* _Dataset records_
──────
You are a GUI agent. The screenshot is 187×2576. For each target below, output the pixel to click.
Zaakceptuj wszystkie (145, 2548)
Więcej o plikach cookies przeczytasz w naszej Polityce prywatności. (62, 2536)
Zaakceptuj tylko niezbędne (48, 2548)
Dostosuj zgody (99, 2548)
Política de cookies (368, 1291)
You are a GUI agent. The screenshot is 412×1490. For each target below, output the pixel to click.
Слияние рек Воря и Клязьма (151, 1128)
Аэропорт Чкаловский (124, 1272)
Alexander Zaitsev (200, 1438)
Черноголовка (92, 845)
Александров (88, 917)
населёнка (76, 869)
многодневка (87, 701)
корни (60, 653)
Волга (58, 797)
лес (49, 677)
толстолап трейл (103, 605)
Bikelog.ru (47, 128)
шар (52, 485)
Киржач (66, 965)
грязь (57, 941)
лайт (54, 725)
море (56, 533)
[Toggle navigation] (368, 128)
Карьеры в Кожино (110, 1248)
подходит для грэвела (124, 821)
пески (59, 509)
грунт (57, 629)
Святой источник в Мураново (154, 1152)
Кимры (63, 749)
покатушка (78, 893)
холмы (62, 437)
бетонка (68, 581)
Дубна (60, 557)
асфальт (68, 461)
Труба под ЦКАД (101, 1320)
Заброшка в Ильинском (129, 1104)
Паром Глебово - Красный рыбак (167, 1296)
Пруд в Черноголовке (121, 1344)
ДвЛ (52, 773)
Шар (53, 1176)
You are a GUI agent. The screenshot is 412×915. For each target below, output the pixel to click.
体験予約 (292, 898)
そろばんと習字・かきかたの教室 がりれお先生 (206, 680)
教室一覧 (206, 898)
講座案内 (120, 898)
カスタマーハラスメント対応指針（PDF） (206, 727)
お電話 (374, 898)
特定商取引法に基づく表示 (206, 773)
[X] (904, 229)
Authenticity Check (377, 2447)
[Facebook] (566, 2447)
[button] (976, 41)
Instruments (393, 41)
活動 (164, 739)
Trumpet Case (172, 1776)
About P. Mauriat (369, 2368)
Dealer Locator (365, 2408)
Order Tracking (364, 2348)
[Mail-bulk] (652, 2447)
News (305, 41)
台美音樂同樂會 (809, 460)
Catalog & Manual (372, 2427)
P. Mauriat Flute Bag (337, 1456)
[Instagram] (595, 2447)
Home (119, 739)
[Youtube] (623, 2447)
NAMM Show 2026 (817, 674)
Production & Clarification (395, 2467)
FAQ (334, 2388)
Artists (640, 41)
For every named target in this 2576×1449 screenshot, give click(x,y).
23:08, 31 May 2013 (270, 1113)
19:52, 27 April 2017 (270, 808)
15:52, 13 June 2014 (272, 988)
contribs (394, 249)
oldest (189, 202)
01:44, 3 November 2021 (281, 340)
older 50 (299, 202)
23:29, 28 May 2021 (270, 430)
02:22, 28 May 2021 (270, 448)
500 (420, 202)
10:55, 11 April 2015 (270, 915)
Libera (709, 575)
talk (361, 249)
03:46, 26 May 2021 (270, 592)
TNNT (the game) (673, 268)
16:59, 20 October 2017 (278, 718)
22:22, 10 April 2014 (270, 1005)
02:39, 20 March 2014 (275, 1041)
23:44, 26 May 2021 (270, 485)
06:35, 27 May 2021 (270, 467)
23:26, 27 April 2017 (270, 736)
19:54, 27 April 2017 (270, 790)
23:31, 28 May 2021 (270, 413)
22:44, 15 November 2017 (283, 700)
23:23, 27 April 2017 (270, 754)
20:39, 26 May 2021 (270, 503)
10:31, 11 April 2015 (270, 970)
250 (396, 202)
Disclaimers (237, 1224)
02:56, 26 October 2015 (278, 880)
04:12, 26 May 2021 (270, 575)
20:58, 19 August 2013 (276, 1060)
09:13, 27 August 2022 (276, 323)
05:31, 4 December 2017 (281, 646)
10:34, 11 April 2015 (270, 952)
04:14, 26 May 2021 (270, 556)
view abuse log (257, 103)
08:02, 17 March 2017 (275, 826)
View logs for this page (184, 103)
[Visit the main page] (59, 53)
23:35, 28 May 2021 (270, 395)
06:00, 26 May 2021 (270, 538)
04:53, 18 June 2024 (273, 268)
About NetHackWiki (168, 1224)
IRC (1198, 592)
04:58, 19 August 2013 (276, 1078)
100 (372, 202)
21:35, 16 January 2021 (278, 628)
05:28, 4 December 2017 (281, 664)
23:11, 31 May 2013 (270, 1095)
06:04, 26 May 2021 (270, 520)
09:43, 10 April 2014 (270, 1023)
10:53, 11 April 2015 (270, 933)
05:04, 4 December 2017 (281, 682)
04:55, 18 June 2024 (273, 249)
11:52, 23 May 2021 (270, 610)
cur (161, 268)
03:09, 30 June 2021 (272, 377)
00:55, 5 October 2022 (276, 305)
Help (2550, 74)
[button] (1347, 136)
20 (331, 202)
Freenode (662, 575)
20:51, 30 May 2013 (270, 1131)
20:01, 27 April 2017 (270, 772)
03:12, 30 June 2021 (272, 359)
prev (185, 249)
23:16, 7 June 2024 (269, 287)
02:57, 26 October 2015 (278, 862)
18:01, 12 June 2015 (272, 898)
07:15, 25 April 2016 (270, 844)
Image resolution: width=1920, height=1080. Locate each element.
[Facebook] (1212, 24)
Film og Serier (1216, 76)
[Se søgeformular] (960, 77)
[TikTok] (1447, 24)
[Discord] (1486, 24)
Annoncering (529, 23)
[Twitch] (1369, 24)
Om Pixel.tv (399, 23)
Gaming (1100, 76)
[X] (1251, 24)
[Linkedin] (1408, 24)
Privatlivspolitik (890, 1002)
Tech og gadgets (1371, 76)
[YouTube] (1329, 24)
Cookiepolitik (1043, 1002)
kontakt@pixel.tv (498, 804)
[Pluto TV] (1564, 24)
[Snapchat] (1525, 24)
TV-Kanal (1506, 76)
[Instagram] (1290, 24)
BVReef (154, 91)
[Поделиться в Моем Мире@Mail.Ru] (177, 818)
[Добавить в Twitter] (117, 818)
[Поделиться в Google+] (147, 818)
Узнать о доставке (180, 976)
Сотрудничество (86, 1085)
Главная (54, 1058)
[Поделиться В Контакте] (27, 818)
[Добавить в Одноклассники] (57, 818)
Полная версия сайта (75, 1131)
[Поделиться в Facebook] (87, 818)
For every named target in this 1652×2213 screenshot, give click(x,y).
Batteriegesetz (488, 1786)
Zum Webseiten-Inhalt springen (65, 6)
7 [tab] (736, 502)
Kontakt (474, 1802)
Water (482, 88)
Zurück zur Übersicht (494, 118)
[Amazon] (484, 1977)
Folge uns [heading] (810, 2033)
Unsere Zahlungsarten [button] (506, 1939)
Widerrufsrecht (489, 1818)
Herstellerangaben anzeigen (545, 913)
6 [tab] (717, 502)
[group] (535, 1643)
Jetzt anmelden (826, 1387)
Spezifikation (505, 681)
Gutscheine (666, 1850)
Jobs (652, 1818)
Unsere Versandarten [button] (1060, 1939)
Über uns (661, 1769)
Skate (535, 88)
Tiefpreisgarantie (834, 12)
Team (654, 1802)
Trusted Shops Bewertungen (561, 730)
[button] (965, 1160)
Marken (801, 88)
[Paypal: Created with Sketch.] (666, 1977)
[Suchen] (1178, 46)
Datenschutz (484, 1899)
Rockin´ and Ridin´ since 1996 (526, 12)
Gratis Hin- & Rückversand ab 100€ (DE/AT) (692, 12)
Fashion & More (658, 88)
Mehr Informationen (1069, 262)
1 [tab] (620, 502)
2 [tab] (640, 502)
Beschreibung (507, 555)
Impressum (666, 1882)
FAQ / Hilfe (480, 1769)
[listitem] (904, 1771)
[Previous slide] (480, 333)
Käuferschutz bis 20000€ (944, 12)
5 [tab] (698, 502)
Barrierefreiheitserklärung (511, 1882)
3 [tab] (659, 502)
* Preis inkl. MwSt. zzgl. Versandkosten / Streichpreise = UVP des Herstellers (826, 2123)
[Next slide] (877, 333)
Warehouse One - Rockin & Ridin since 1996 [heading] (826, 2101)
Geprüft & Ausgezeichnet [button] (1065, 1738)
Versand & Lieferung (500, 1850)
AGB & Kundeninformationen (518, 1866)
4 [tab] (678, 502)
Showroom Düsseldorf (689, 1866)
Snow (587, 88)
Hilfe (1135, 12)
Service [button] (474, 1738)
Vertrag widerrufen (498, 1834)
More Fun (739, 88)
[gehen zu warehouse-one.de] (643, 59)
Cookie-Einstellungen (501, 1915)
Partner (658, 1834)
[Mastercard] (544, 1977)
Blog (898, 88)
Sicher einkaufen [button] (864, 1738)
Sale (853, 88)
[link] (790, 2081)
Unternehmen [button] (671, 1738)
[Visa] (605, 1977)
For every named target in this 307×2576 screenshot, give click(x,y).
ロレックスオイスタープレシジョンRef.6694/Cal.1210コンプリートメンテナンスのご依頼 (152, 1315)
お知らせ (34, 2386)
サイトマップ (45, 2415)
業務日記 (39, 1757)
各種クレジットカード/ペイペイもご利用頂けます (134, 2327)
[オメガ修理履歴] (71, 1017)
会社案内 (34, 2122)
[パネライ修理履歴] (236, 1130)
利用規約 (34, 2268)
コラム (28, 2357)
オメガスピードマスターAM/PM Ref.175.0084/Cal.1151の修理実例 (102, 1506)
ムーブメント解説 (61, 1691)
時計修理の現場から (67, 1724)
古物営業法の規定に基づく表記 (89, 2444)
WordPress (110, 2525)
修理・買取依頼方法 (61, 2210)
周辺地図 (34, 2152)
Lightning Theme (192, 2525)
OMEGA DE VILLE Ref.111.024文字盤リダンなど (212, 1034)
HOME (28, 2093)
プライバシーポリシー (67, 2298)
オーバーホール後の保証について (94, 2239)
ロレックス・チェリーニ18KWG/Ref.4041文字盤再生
──────
* _What you should do_
Exactly reproduce the lines from the one containing "OMEGA DE VILLE" through the end of the records, and only those lines.

* _Your solution_
OMEGA DE VILLE Ref.111.024文字盤リダンなど (212, 1034)
HOME (28, 2093)
プライバシーポリシー (67, 2298)
オーバーホール後の保証について (94, 2239)
ロレックス・チェリーニ18KWG/Ref.4041文字盤再生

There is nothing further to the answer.